Eco-evolutionary effects on population recovery following catastrophic disturbance

Abstract

Fine-scale genetic diversity and contemporary evolution can theoretically influence ecological dynamics in the wild. Such eco-evolutionary effects might be particularly relevant to the persistence of populations facing acute or chronic environmental change. However, experimental data on wild populations is currently lacking to support this notion. One way that ongoing evolution might influence the dynamics of threatened populations is through the role that selection plays in mediating the 'rescue effect', the ability of migrants to contribute to the recovery of populations facing local disturbance and decline. Here, we combine experiments with natural catastrophic events to show that ongoing evolution is a major determinant of migrant contributions to population recovery in Trinidadian guppies (Poecilia reticulata). These eco-evolutionary limits on migrant contributions appear to be mediated by the reinforcing effects of natural and sexual selection against migrants, despite the close geographic proximity of migrant sources. These findings show that ongoing adaptive evolution can be a double-edged sword for population persistence, maintaining local fitness at a cost to demographic risk. Our study further serves as a potent reminder that significant evolutionary and eco-evolutionary dynamics might be at play even where the phenotypic status quo is largely maintained generation to generation.

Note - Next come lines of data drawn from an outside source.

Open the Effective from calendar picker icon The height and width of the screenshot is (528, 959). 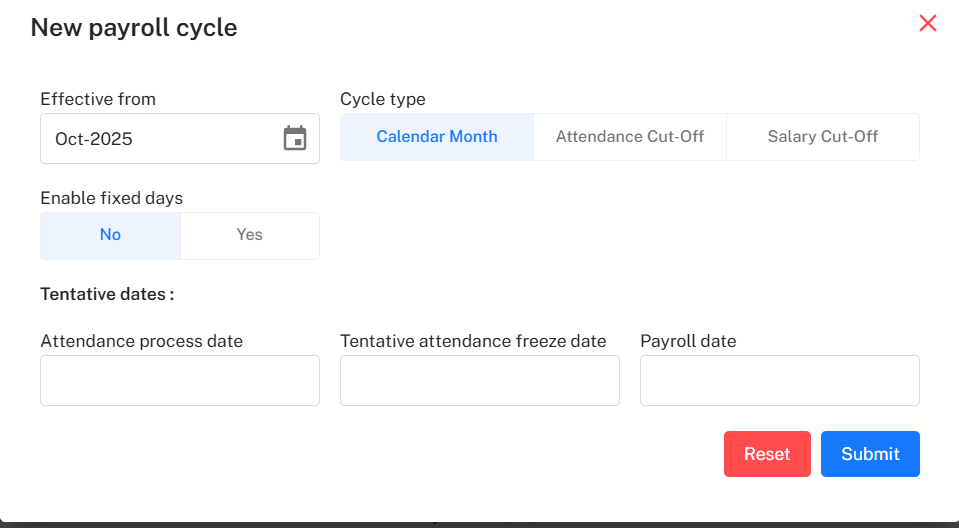[295, 138]
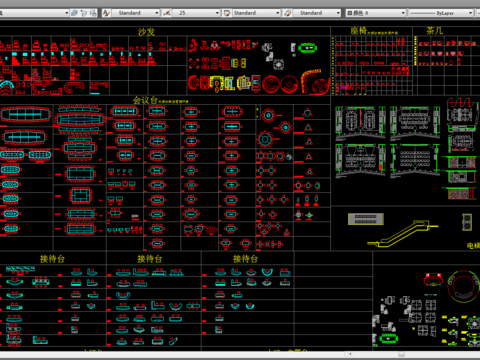Click the rightmost layer tool icon

[x=94, y=13]
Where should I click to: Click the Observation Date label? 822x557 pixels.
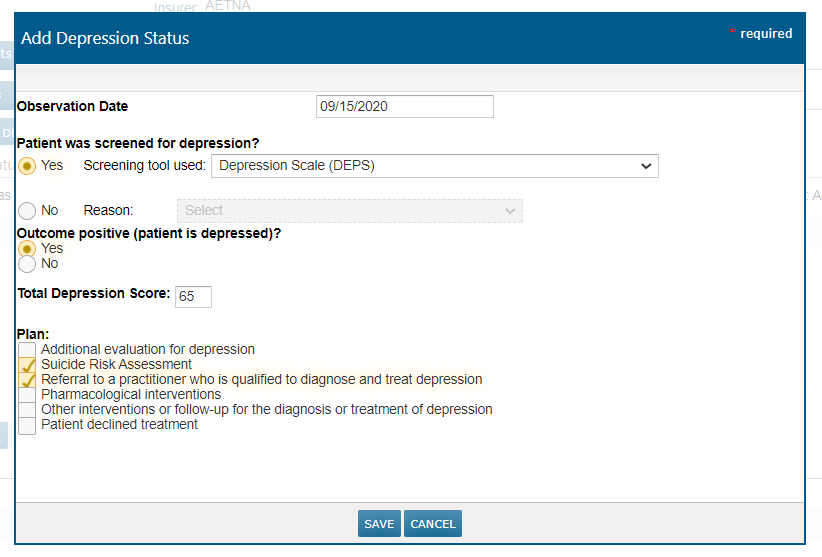coord(72,107)
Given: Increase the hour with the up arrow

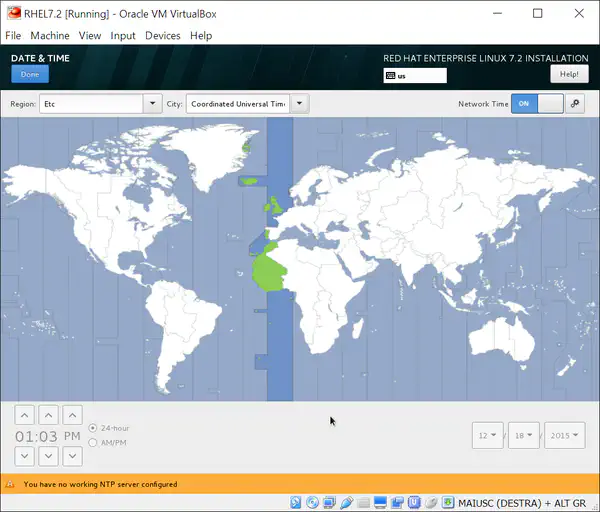Looking at the screenshot, I should [25, 415].

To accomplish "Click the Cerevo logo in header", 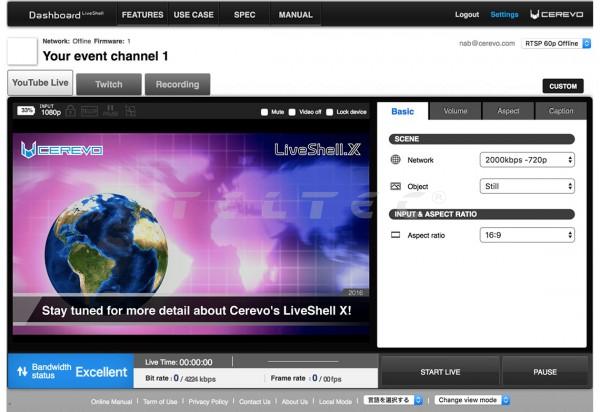I will click(556, 15).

Keywords: adaptation; contemporary evolution; evolution; experimental evolution; genetics – empirical; natural selection and contemporary; population; population dynamics; population ecology; sexual selection.

Figure 1

Map of the Marianne River drainage. Our focal site (FS) is where experimental populations were established. LP1 and LP2, shown in blue, indicate the locations of the two low-predation (LP) source populations used in 2005 and 2006, respectively. We have also indicated the location of barriers that are thought to have prevented the colonization of these LP tributaries by predatory fish. Shown in red is the section of the river where we observed that the guppy population had been decimated by floods in 2005 and 2006. We have confirmed the presence of predatory fish throughout the red section. The high-predation guppies introduced into our focal site originated from a series of localized side channels, within the red section (but well below our focal site), where some guppies had resisted the floods. Thus, as none of our guppies originated from the focal site, there is no potential for a home-site advantage.

Figure 2

Survival of guppies introduced to our focal site. Numbers of the high- and low-predation guppies originally introduced into our experimental site for 2005 (Fig. 1A) and 2006 (Fig. 1B) plotted against number of days postrelease. Probability of survival over a recapture interval (Ψ) was formally estimated for the experimentally introduced fish using the program MARK (Fig. 1C), errors are 95% confidence intervals.

Figure 3

Population size at our focal site. The numbers of guppies (parents and offspring) whose genotypes assign to either the high- (HP) or low-predation (LP) population clusters, and the total number of guppies in the experimental population (HP + LP) plotted against the number of days postrelease. Also included is predicted population size assuming selective equivalence between the high- and low-predation ecotypes (LP = HP). This last line was generated by applying the high-predation (HP) birth rate and death rate to the total population size at the previous recapture episode {N_t = N_t−1−[N_t−1(HP deathrate)] + [N_t−1(HP birthrate)]}.

Figure 4

Genetic structure of experimental population. Output of STRUCTURE analyses. In 2005, the most likely number of clusters (K) was 12 (top); in 2006, the most likely number of clusters was 8 (bottom). In both years, these analyses identified a primary low-predation genetic cluster, and multiple high-predation genetic clusters. Each experimental individual (parents and recruits) is represented by a single vertical line. These lines are partitioned into colored segments which represent that individual's estimated membership fraction in a particular genetic cluster (Q-value).